Task brief:
Return the run of lines below that opens with the line containing "Task: Click the bright full moon" and closes with the line containing "Viewport: 1736px width, 977px height.", keeping each one exact.

==== Supplied records

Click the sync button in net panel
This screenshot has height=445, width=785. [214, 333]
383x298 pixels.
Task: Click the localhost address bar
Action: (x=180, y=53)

========
==== Supplied records

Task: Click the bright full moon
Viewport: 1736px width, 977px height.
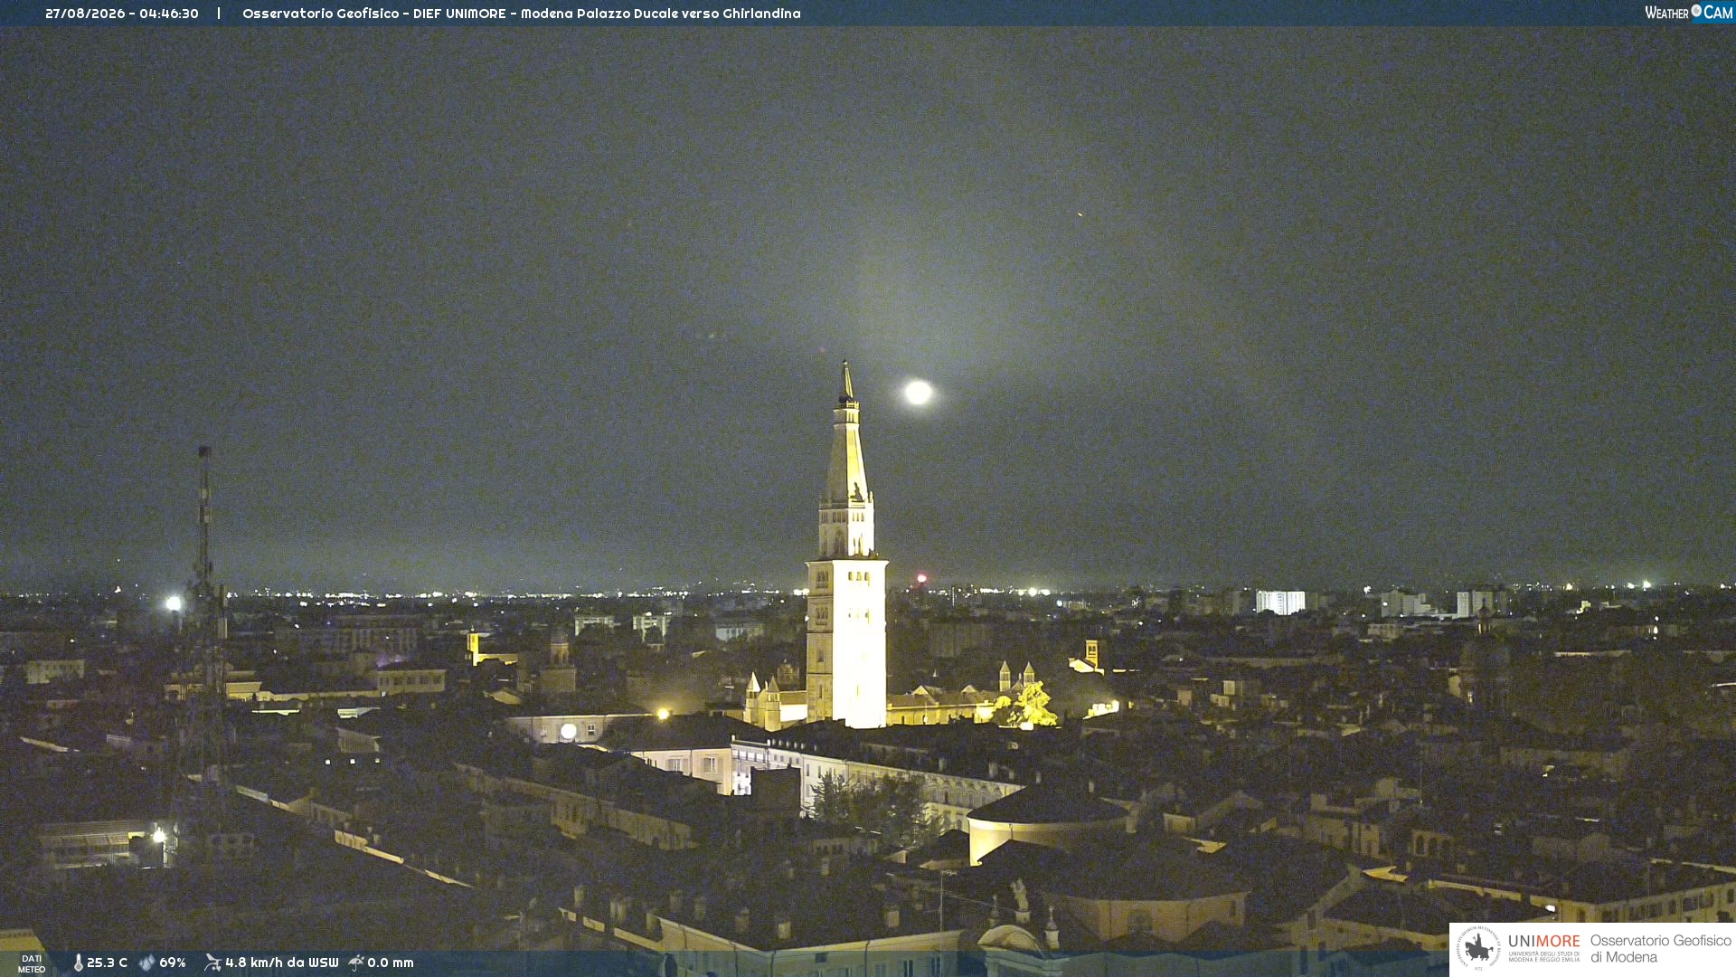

========
==== Supplied records

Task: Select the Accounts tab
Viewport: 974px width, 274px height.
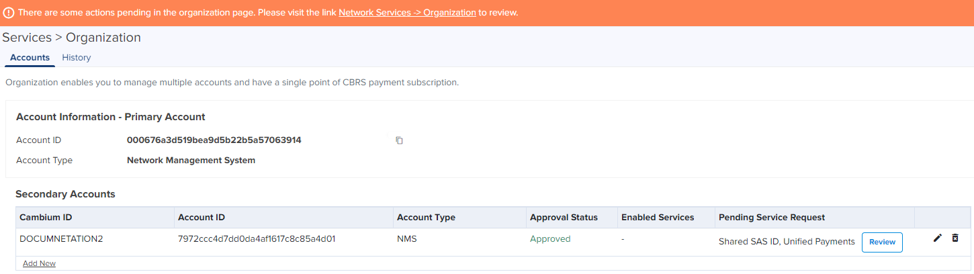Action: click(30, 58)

========

The completed task:
Task: Click the bright full moon
Viewport: 1736px width, 977px height.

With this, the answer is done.